Idul Fitri atau dikenal juga dengan Lebaran di Indonesia, selalu menjadi momen yang dinanti oleh umat Islam di seluruh dunia. Alasannya sederhana, Idul Fitri merupakan hari besar yang dirayakan setelah berpuasa selama satu bulan lamanya. Tak heran, jika hari ini dirayakan secara spesial. Berbagai negara di dunia bahkan memiliki cara perayaan Idul Fitri yang unik dan berbeda.

Bagi kita di Indonesia, Idul fitri menjadi hari raya utama, dimana momen untuk berkumpul bersama keluarga, kembali tercipta. Satu atau dua pekan sebelum Idul fitri, umat Islam di Indonesia biasanya mulai sibuk memikirkan perayaan hari raya ini, yang paling utama adalah mudik atau pulang kampungt. Tak heran, pemerintah pun memfasilitasi dengan memperbaiki jalan-jalan yang dilalui.

Idul fitri di Indonesia juga tak lepas dari berbagai tradisi seperti bagi-bagi THR serta silaturahmi ke rumah-rumah tetangga ataupun saudara. Kita mengenalnya dengan dengan “halalbihalal”. Berikut ini, beberapa hal yang dilakukan orang-orang di berbagai negara dalam perayaan idul Fitri?

Bangladesh, India, pakistan

Di negara-negara ini, malam sebelum Idul fitri disebut Chand Raat, atau malam bulan. Pada hari ini orang-orang mengunjungi berbagai bazar dan mal untuk berbelanja. Para perempuan, terutama yang muda, sering kali satu sama lain mengecat tangan mereka dengan bahan tradisional henna dan serta memakai rantai yang warna-warni.

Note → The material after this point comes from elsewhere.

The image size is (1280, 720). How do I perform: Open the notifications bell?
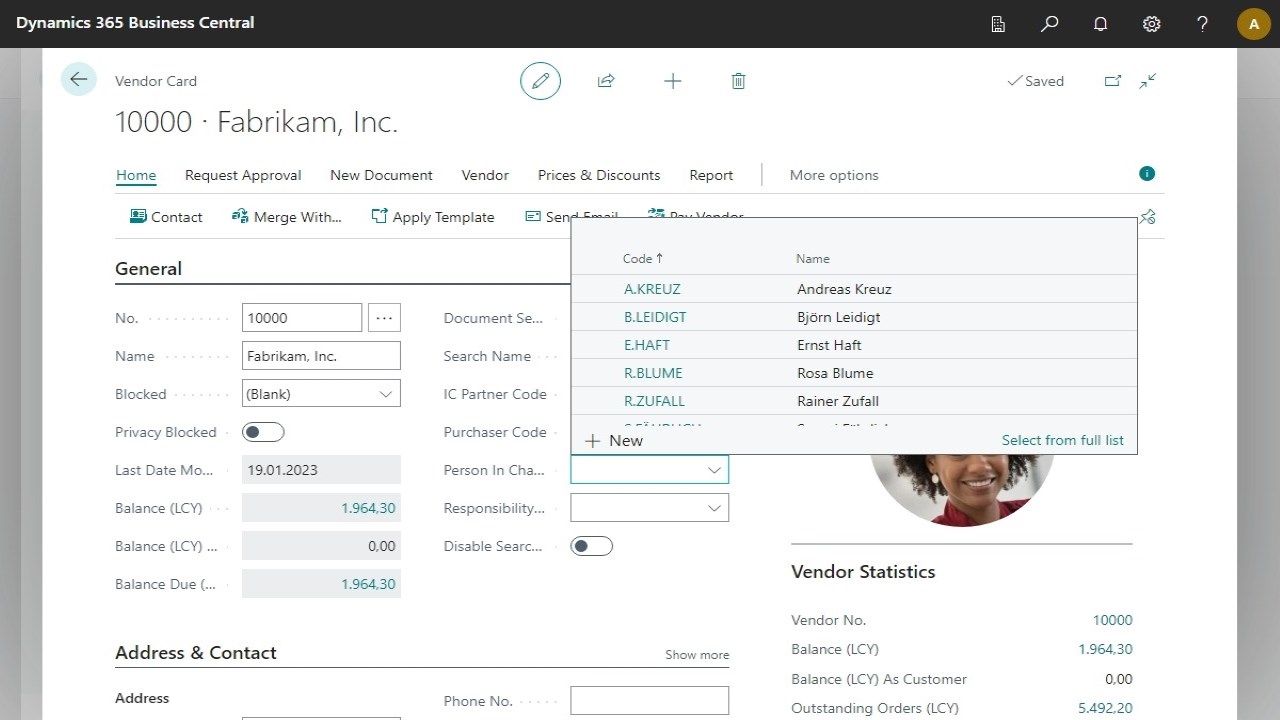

Cara yang paling populer di Asia Selatan selama perayaan Idul fitri adalah dengan mengucapkan Eid Mubarak kepada yang lain. Anak-anak didorong untuk menyambut para orang tua. Di dalam penyambutan ini, mereka juga berharap untuk memperoleh uang, yang disebut Eidi.

Arab saudi, Sudan, Suriah

Di Arab Saudi, tepatnya di Riyadh, umat Islam mendekorasi rumah saat Idul fitri tiba. Sejumlah perayaan digelar seperti pergelaran teater, pembacaan puisi, parade, dan sebagainya. Soal menu lebaran, umat Islam di Arab Sausi menyantap daging domba yang dicampur nasi dan sayuran tradisional.

Tiongkok

Perayaan idul Fitri di Tiongkok, tepatnya di Xinjiang, terbilang meriah. Bisanya kaum pria mengenakan jas khas dan kopiah putih, sementara wanita memakai baju hangat dan kerudung setengah tutup. Seusai salat Id, perayaan idul Fitri dilakukan dengan makan bersama dan bersilaturahmi.

Eropa

Di Eropa, perayaan Idul fitri tidak dilakukan dengan begitu semarak. Di Inggris misalnya, hari raya ini tidak diperingati sebagai hari libur nasional. Umat islam di Inggris merayakannya secara sederhana dengan mendengar Khotbah yang disampaikan oleh imam masjid setempat, dilanjutkan dengan bersalam-salaman.

Amerika Utara

Perayaan idul Fitri di Amerika Utara umumnya dilakukan dengan cara yang tenang dan khidmat. Keluarga muslim disini akan bangun sangat pagi sekali untuk menyiapkan makanan kecil. Setiap orang didorong untuk berpakaian formal dan baru. Banyak keluarga-keluarga yang memakai pakaian tradisional dari negara mereka, karena kebanyakan Muslim di negara ini adalah imigran. Selanjutnya mereka akan pergi ke majelis yang paling dekat untuk salat.

Setelah salat dan khotbah, para jemaah saling memeluk dan satu sama lain saling mengucapkan selamat Idul fitri. Muslim di Amerika Utara juga merayakan Idulfitri dengan cara saling memberi dan menerima hadiah kepada keluarga.